Non si può sapere che il fuoco brucia senza che ci scotti, né sapere che l'acqua è gelida se non ci si è bagnati. Quando si sa che il fuoco brucia e che l'acqua è gelida, un fuoco ignoto può sprigionare senso di paura, ma il fuoco è in realtà produttore di senso di meraviglia.
A supporto di questa ipotesi “pre-genetica” vi è una spia linguistica: «caldo», «freddo» e «fresco».
Universalmente la semantica concede al termine «caldo» una connotazione positiva, tutto ciò che è caldo è buono; ciò che è «freddo» invece è connotato negativamente. «Fresco» è un semena connotato positivamente, ma una cosa “fresca” in semantica pende più dalla parte del “caldo” che da quella del “freddo”; è fresco un “caldo contenuto”, qualcosa di tiepido, un tepore che – seppur derivato da una temperatura non elevata – significa presenza di calore, mai assenza. Non attribuiamo mai qualità “benefiche” a ciò che connota assenza di calore.

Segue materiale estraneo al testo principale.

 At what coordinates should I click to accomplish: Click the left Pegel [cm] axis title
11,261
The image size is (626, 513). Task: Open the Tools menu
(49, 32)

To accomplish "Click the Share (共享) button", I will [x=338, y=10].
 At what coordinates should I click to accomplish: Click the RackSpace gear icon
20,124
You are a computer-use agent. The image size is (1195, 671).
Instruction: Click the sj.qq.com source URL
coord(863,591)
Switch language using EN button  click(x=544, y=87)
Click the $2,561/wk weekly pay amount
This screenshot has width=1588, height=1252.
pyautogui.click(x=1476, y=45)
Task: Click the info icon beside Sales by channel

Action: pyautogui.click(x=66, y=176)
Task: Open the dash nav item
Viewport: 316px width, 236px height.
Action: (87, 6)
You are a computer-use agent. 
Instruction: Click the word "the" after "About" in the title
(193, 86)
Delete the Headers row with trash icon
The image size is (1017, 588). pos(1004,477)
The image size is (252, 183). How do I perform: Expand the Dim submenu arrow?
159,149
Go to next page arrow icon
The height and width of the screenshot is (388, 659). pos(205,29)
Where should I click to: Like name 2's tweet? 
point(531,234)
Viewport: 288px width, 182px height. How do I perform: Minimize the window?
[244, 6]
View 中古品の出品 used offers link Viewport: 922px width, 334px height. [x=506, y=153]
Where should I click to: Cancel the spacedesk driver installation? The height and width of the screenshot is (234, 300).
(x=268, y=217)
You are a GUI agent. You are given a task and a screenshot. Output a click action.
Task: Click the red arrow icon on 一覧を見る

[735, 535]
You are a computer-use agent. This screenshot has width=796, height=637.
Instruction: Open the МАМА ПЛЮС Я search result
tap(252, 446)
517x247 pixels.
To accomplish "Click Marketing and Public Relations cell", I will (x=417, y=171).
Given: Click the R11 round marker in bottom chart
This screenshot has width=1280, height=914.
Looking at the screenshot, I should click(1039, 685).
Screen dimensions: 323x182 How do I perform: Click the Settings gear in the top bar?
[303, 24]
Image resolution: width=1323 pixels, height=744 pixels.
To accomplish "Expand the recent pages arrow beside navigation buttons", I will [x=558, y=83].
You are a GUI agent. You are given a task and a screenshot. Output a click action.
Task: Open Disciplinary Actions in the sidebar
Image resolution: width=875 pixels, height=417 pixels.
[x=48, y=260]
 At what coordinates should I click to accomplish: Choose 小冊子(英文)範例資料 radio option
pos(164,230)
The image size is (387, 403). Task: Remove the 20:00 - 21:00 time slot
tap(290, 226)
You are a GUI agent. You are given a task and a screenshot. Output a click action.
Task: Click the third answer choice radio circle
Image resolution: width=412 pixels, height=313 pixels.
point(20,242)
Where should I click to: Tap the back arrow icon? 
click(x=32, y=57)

Quindi sembra che il senso di meraviglia sia quello che spinge alla gnosi, e che sia questa a candidarsi per la palma di essere il “primo” senso storico dell'uomo.
Tuttavia poiché il senso di paura ha poi conquistato così tanta popolarità nell'«essere-per-l'ignoto»?
Nelle nostre società la percentuale di soggetti che si muovono a produrre gnosi è ridotta rispetto a chi non ne produce e resta nello stato d'ignoranza. E tra questi ultimi una larghissima fetta di non-produttori di gnosi rifiutano la gnosi stessa quando si manifesta, rinunciando ai loro potenziali «essere-per-il-mondo-della-vita» sotto la luce della gnosi. Indubbiamente il senso di paura li attanaglia, forse il potere politico ha tutta la responsabilità nell'impedire che il senso di meraviglia sia una di quelle “idee” che prestissimo vengono dimenticate nel nostro casellario storico.
È una brutta faccenda, perché taglia di netto le dita all'intellettuale e non gli dà altra speranza se non quella di tagliare la testa al politico.